START Task material

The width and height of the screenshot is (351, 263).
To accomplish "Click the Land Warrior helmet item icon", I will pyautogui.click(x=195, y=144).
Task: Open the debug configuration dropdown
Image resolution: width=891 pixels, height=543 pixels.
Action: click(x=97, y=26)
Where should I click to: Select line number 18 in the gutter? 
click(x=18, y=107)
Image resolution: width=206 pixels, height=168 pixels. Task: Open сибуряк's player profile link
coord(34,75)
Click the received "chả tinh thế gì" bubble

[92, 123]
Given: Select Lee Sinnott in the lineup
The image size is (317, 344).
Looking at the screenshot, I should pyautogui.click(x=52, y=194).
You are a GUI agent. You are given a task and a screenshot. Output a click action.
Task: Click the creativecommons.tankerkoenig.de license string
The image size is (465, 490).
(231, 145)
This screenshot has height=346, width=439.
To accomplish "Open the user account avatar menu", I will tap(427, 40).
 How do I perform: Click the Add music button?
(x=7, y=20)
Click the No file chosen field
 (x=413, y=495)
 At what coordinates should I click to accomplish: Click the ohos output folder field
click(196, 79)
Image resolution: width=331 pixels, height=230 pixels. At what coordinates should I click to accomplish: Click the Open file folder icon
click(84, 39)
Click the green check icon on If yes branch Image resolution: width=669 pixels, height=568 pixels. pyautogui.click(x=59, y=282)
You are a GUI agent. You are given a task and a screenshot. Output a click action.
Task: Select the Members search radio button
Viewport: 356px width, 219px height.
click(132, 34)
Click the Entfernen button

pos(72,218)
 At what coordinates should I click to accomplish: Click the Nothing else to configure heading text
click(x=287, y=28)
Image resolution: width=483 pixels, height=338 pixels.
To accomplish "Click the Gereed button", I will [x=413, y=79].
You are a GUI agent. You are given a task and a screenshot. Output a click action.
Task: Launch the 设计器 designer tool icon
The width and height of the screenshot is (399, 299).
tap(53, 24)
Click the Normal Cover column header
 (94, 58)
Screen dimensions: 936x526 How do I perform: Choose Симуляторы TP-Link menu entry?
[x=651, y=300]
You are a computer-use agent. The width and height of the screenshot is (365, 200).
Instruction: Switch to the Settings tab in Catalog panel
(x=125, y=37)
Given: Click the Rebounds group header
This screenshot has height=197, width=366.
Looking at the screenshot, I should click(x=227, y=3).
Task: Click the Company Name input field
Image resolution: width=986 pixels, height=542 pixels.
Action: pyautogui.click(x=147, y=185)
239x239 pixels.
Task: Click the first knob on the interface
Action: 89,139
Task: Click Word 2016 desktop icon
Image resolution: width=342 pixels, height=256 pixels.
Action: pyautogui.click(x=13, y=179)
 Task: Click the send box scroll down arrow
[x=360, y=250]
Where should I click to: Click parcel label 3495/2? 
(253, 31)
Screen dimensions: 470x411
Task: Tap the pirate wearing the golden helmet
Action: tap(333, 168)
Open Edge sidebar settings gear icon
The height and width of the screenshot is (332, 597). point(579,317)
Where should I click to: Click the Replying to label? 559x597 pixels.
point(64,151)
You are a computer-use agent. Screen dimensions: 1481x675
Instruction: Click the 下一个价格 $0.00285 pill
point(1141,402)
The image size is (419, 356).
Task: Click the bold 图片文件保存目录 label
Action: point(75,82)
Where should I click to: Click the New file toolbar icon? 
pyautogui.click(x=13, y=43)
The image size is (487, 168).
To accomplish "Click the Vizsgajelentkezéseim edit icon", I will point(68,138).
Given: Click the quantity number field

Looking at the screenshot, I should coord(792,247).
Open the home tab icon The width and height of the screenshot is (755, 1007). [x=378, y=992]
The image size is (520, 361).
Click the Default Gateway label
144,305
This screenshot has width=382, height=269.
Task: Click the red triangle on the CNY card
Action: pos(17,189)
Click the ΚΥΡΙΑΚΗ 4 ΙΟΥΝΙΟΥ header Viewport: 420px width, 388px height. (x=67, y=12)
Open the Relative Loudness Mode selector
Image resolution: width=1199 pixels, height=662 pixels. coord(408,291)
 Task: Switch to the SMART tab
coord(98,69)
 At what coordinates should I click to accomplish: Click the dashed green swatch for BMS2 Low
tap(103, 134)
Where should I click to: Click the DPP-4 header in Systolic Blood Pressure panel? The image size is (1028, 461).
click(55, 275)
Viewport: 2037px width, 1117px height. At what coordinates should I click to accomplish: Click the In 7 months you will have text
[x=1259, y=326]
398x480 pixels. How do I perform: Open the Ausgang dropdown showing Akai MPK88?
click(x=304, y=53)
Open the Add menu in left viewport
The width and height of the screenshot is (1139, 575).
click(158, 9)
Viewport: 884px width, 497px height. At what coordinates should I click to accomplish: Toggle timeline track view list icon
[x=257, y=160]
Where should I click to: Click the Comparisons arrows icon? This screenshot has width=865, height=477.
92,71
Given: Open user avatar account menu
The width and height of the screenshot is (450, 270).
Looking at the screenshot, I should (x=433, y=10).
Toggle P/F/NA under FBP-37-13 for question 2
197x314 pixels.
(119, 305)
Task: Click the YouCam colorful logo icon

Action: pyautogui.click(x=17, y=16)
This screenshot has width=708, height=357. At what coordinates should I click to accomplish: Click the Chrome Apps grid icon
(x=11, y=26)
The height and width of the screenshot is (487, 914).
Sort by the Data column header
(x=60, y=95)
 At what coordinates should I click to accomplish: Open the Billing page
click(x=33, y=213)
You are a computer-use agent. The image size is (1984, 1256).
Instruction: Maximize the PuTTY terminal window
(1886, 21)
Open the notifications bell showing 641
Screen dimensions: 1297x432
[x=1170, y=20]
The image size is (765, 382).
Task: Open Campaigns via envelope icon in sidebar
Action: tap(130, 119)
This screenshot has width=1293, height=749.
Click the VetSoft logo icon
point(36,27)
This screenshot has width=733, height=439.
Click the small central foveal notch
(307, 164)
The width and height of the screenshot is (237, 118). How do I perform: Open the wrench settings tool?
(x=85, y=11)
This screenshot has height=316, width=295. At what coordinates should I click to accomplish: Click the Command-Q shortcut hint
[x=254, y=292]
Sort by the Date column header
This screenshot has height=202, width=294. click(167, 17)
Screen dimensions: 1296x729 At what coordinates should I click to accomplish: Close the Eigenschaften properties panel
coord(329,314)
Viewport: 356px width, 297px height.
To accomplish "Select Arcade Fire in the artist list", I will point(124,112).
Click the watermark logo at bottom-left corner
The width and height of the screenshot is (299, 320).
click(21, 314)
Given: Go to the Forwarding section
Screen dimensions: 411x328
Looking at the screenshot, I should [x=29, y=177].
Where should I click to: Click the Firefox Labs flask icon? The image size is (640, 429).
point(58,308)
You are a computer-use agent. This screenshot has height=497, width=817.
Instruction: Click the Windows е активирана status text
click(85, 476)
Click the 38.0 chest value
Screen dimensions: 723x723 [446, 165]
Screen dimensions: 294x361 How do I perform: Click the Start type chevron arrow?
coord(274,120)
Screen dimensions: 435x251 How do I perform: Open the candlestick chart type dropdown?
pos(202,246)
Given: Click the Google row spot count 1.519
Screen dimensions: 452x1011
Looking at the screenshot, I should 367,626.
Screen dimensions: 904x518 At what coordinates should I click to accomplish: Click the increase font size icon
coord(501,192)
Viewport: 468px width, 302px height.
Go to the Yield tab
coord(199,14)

END Task material

Make an exact transcription of the entries.

The width and height of the screenshot is (351, 263).
To accomplish "Click the Land Warrior helmet item icon", I will pyautogui.click(x=195, y=144).
Task: Open the debug configuration dropdown
Image resolution: width=891 pixels, height=543 pixels.
Action: click(x=97, y=26)
Where should I click to: Select line number 18 in the gutter? 
click(x=18, y=107)
Image resolution: width=206 pixels, height=168 pixels. Task: Open сибуряк's player profile link
coord(34,75)
Click the received "chả tinh thế gì" bubble

[92, 123]
Given: Select Lee Sinnott in the lineup
The image size is (317, 344).
Looking at the screenshot, I should pyautogui.click(x=52, y=194).
You are a GUI agent. You are given a task and a screenshot. Output a click action.
Task: Click the creativecommons.tankerkoenig.de license string
The image size is (465, 490).
(231, 145)
This screenshot has height=346, width=439.
To accomplish "Open the user account avatar menu", I will tap(427, 40).
 How do I perform: Click the Add music button?
(x=7, y=20)
Click the No file chosen field
 (x=413, y=495)
 At what coordinates should I click to accomplish: Click the ohos output folder field
click(196, 79)
Image resolution: width=331 pixels, height=230 pixels. At what coordinates should I click to accomplish: Click the Open file folder icon
click(84, 39)
Click the green check icon on If yes branch Image resolution: width=669 pixels, height=568 pixels. pyautogui.click(x=59, y=282)
You are a GUI agent. You are given a task and a screenshot. Output a click action.
Task: Select the Members search radio button
Viewport: 356px width, 219px height.
click(132, 34)
Click the Entfernen button

pos(72,218)
 At what coordinates should I click to accomplish: Click the Nothing else to configure heading text
click(x=287, y=28)
Image resolution: width=483 pixels, height=338 pixels.
To accomplish "Click the Gereed button", I will [x=413, y=79].
You are a GUI agent. You are given a task and a screenshot. Output a click action.
Task: Launch the 设计器 designer tool icon
The width and height of the screenshot is (399, 299).
tap(53, 24)
Click the Normal Cover column header
 (94, 58)
Screen dimensions: 936x526 How do I perform: Choose Симуляторы TP-Link menu entry?
[x=651, y=300]
You are a computer-use agent. The width and height of the screenshot is (365, 200).
Instruction: Switch to the Settings tab in Catalog panel
(x=125, y=37)
Given: Click the Rebounds group header
This screenshot has height=197, width=366.
Looking at the screenshot, I should click(x=227, y=3).
Task: Click the Company Name input field
Image resolution: width=986 pixels, height=542 pixels.
Action: pyautogui.click(x=147, y=185)
239x239 pixels.
Task: Click the first knob on the interface
Action: 89,139
Task: Click Word 2016 desktop icon
Image resolution: width=342 pixels, height=256 pixels.
Action: pyautogui.click(x=13, y=179)
 Task: Click the send box scroll down arrow
[x=360, y=250]
Where should I click to: Click parcel label 3495/2? 
(253, 31)
Screen dimensions: 470x411
Task: Tap the pirate wearing the golden helmet
Action: tap(333, 168)
Open Edge sidebar settings gear icon
The height and width of the screenshot is (332, 597). point(579,317)
Where should I click to: Click the Replying to label? 559x597 pixels.
point(64,151)
You are a computer-use agent. Screen dimensions: 1481x675
Instruction: Click the 下一个价格 $0.00285 pill
point(1141,402)
The image size is (419, 356).
Task: Click the bold 图片文件保存目录 label
Action: point(75,82)
Where should I click to: Click the New file toolbar icon? 
pyautogui.click(x=13, y=43)
The image size is (487, 168).
To accomplish "Click the Vizsgajelentkezéseim edit icon", I will point(68,138).
Given: Click the quantity number field

Looking at the screenshot, I should coord(792,247).
Open the home tab icon The width and height of the screenshot is (755, 1007). [x=378, y=992]
The image size is (520, 361).
Click the Default Gateway label
144,305
This screenshot has width=382, height=269.
Task: Click the red triangle on the CNY card
Action: pos(17,189)
Click the ΚΥΡΙΑΚΗ 4 ΙΟΥΝΙΟΥ header Viewport: 420px width, 388px height. (x=67, y=12)
Open the Relative Loudness Mode selector
Image resolution: width=1199 pixels, height=662 pixels. coord(408,291)
 Task: Switch to the SMART tab
coord(98,69)
 At what coordinates should I click to accomplish: Click the dashed green swatch for BMS2 Low
tap(103, 134)
Where should I click to: Click the DPP-4 header in Systolic Blood Pressure panel? The image size is (1028, 461).
click(55, 275)
Viewport: 2037px width, 1117px height. At what coordinates should I click to accomplish: Click the In 7 months you will have text
[x=1259, y=326]
398x480 pixels. How do I perform: Open the Ausgang dropdown showing Akai MPK88?
click(x=304, y=53)
Open the Add menu in left viewport
The width and height of the screenshot is (1139, 575).
click(158, 9)
Viewport: 884px width, 497px height. At what coordinates should I click to accomplish: Toggle timeline track view list icon
[x=257, y=160]
Where should I click to: Click the Comparisons arrows icon? This screenshot has width=865, height=477.
92,71
Given: Open user avatar account menu
The width and height of the screenshot is (450, 270).
Looking at the screenshot, I should (x=433, y=10).
Toggle P/F/NA under FBP-37-13 for question 2
197x314 pixels.
(119, 305)
Task: Click the YouCam colorful logo icon

Action: pyautogui.click(x=17, y=16)
This screenshot has width=708, height=357. At what coordinates should I click to accomplish: Click the Chrome Apps grid icon
(x=11, y=26)
The height and width of the screenshot is (487, 914).
Sort by the Data column header
(x=60, y=95)
 At what coordinates should I click to accomplish: Open the Billing page
click(x=33, y=213)
You are a computer-use agent. The image size is (1984, 1256).
Instruction: Maximize the PuTTY terminal window
(1886, 21)
Open the notifications bell showing 641
Screen dimensions: 1297x432
[x=1170, y=20]
The image size is (765, 382).
Task: Open Campaigns via envelope icon in sidebar
Action: tap(130, 119)
This screenshot has width=1293, height=749.
Click the VetSoft logo icon
point(36,27)
This screenshot has width=733, height=439.
Click the small central foveal notch
(307, 164)
The width and height of the screenshot is (237, 118). How do I perform: Open the wrench settings tool?
(x=85, y=11)
This screenshot has height=316, width=295. At what coordinates should I click to accomplish: Click the Command-Q shortcut hint
[x=254, y=292]
Sort by the Date column header
This screenshot has height=202, width=294. click(167, 17)
Screen dimensions: 1296x729 At what coordinates should I click to accomplish: Close the Eigenschaften properties panel
coord(329,314)
Viewport: 356px width, 297px height.
To accomplish "Select Arcade Fire in the artist list", I will point(124,112).
Click the watermark logo at bottom-left corner
The width and height of the screenshot is (299, 320).
click(21, 314)
Given: Go to the Forwarding section
Screen dimensions: 411x328
Looking at the screenshot, I should [x=29, y=177].
Where should I click to: Click the Firefox Labs flask icon? The image size is (640, 429).
point(58,308)
You are a computer-use agent. This screenshot has height=497, width=817.
Instruction: Click the Windows е активирана status text
click(85, 476)
Click the 38.0 chest value
Screen dimensions: 723x723 [446, 165]
Screen dimensions: 294x361 How do I perform: Click the Start type chevron arrow?
coord(274,120)
Screen dimensions: 435x251 How do I perform: Open the candlestick chart type dropdown?
pos(202,246)
Given: Click the Google row spot count 1.519
Screen dimensions: 452x1011
Looking at the screenshot, I should 367,626.
Screen dimensions: 904x518 At what coordinates should I click to accomplish: Click the increase font size icon
coord(501,192)
Viewport: 468px width, 302px height.
Go to the Yield tab
coord(199,14)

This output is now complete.